* Your objective: For each line below that holds the word "computer", make a copy.

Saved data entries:
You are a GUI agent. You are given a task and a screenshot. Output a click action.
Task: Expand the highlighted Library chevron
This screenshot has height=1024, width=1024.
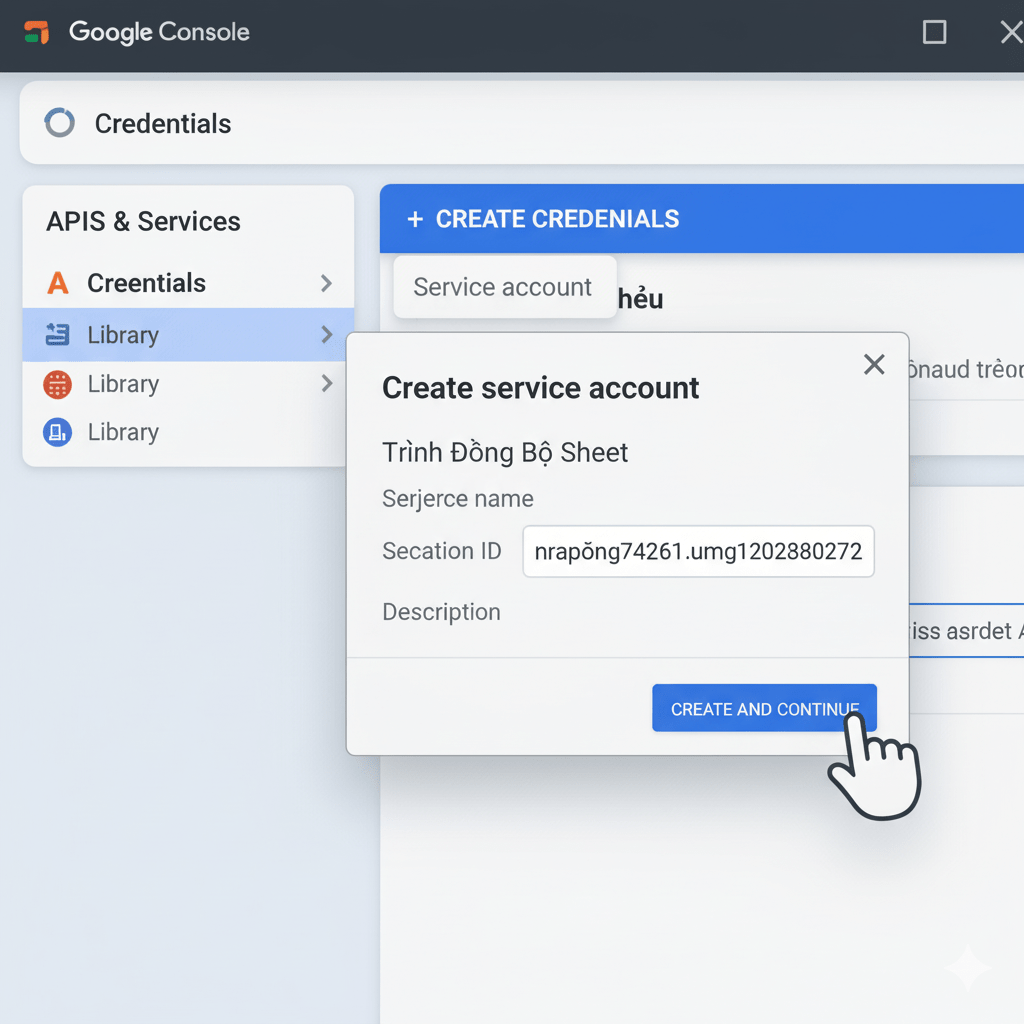(326, 335)
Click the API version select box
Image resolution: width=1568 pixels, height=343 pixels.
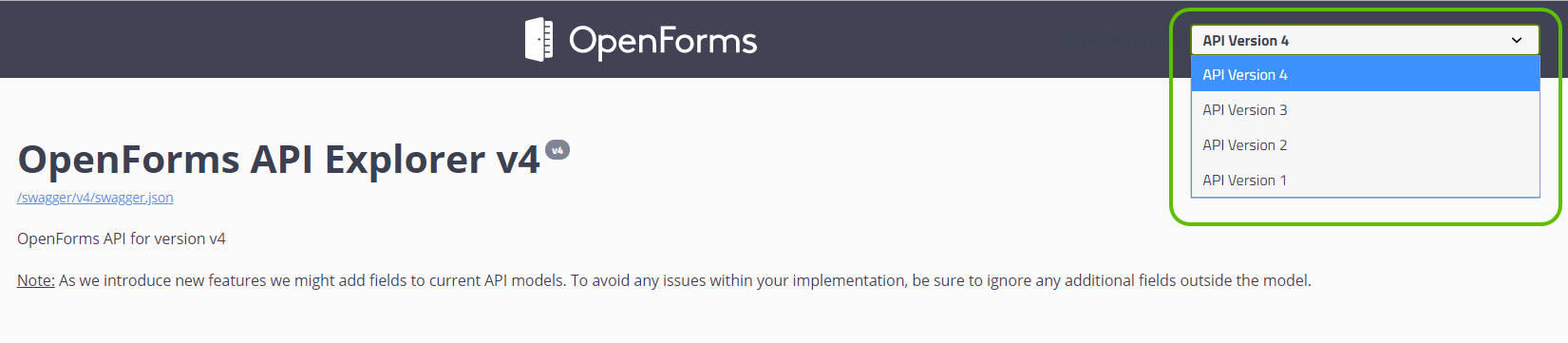1365,40
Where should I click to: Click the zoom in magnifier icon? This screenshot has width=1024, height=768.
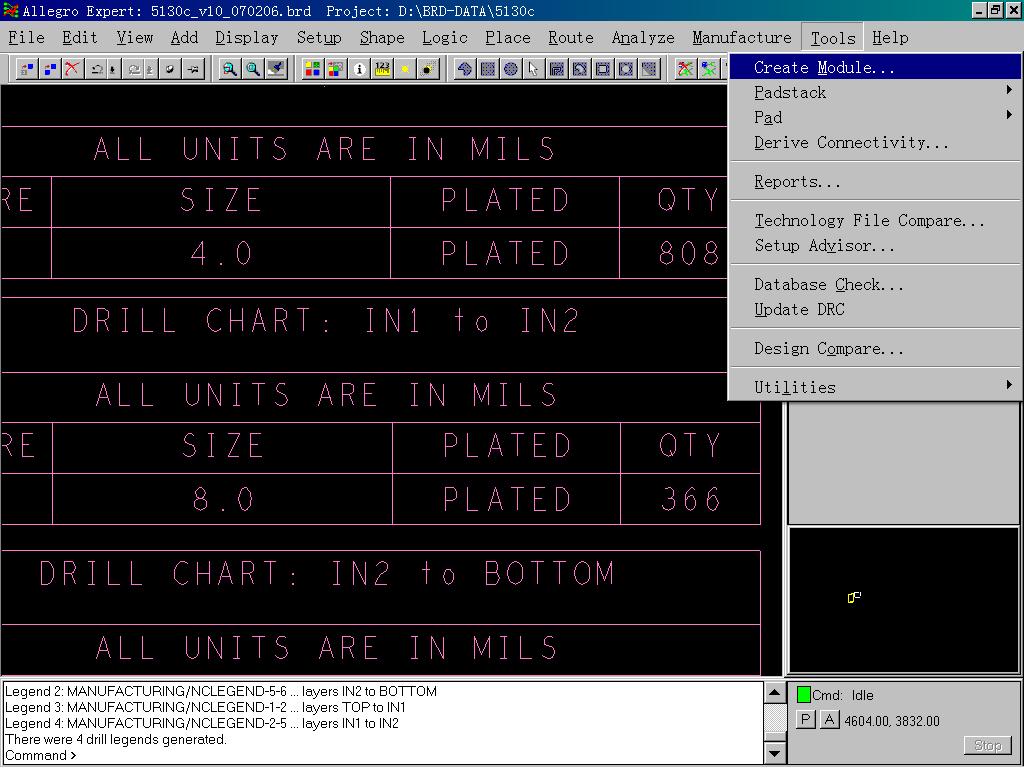coord(230,69)
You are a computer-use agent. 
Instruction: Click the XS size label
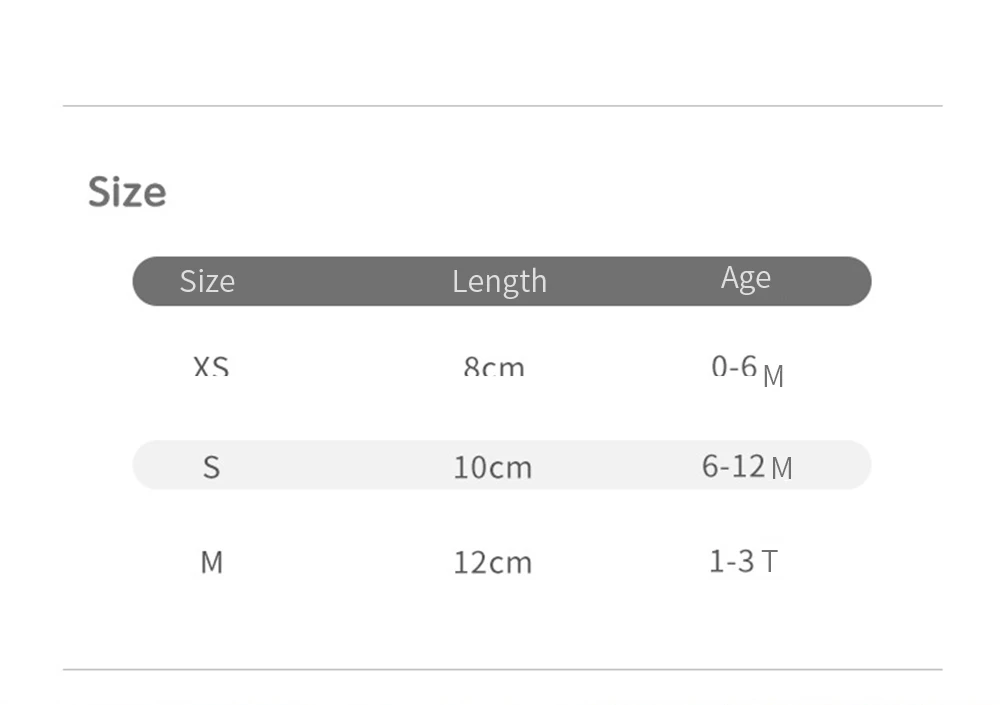tap(211, 366)
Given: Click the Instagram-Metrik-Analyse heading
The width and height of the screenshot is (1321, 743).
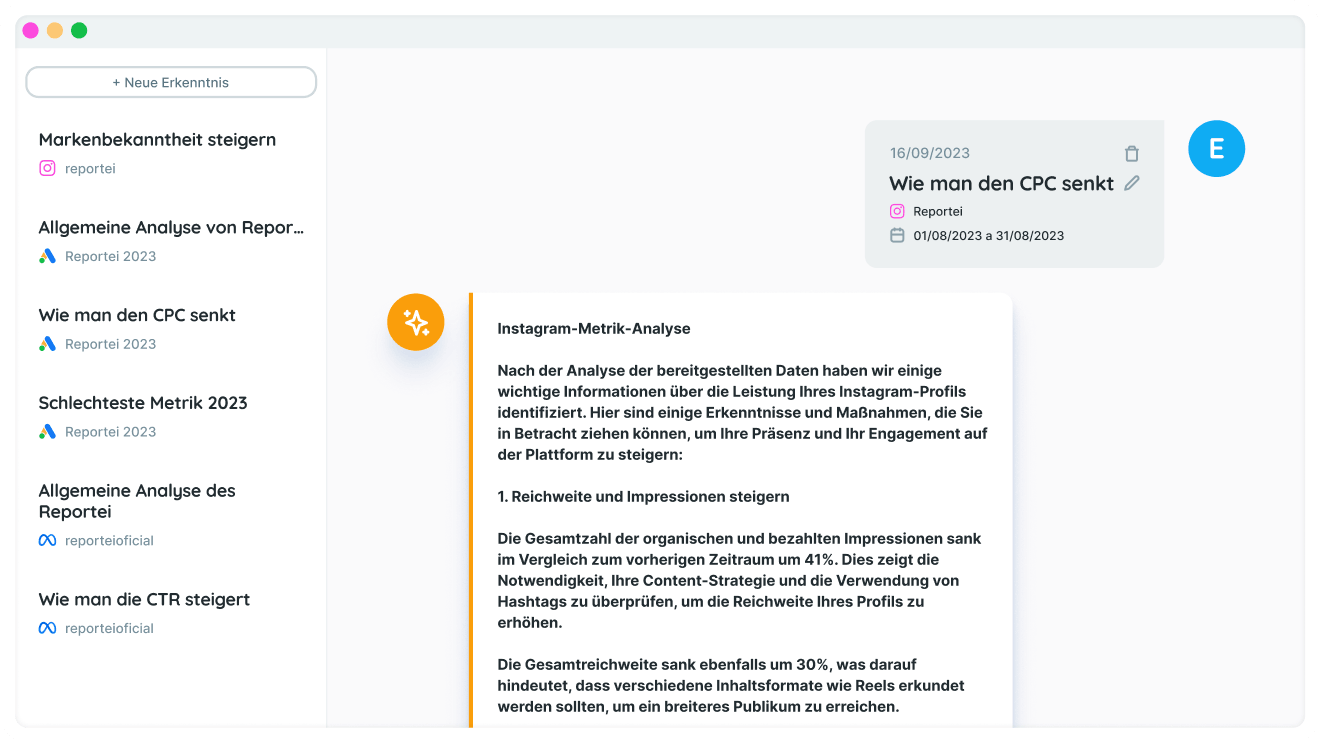Looking at the screenshot, I should [594, 328].
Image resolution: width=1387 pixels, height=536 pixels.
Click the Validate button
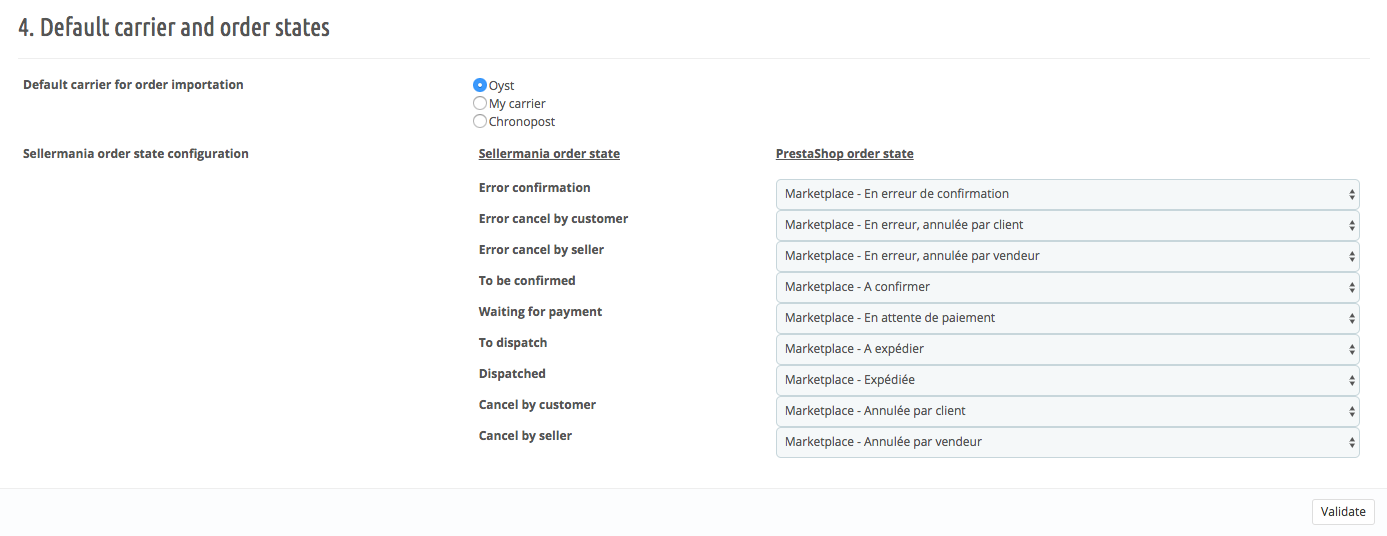[x=1343, y=512]
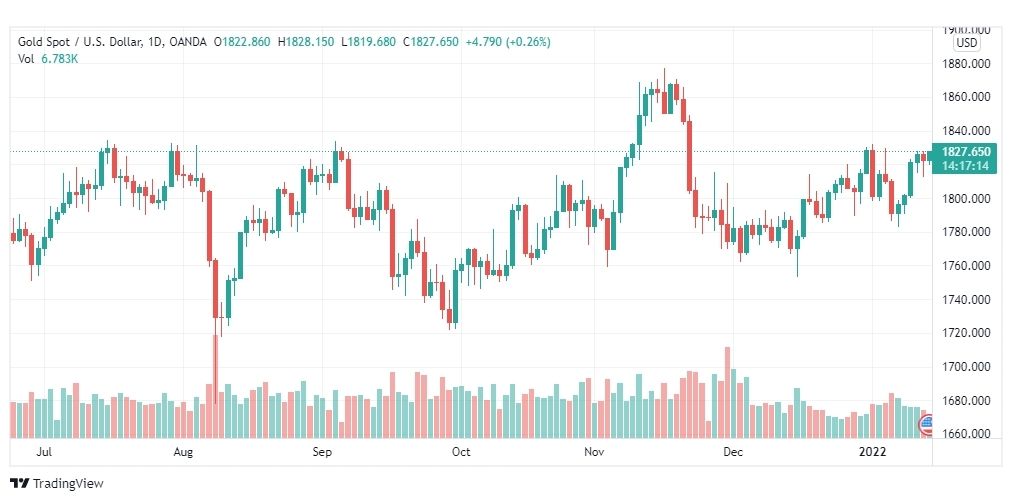
Task: Select the Dec label on time axis
Action: click(733, 452)

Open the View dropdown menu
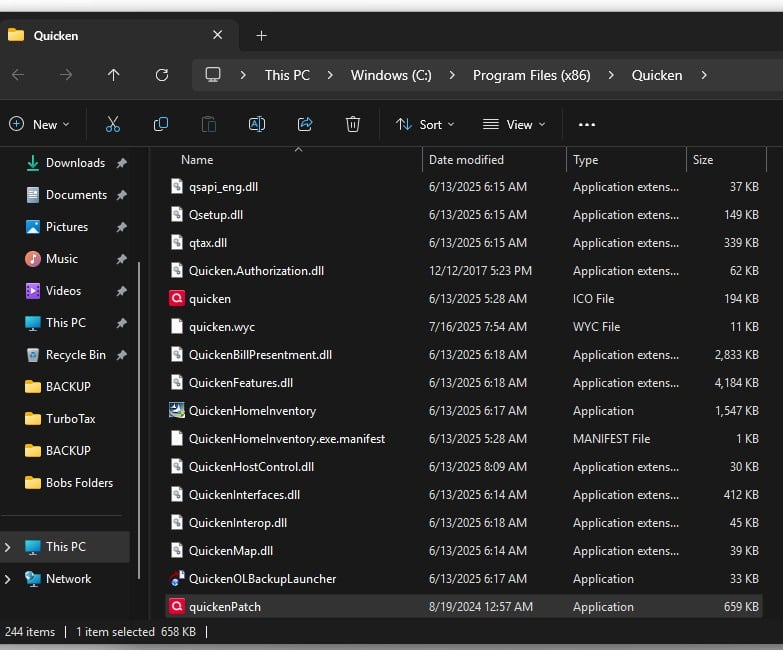tap(514, 124)
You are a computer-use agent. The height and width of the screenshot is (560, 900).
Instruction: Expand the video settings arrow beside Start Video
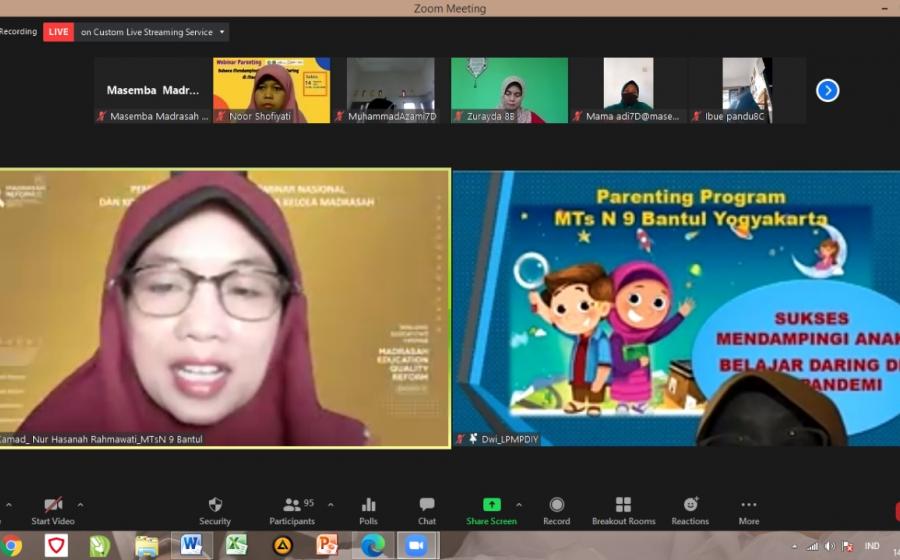click(80, 504)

* Solved exercise:
You are a computer-use agent. 
You are a computer-use agent. The height and width of the screenshot is (560, 900).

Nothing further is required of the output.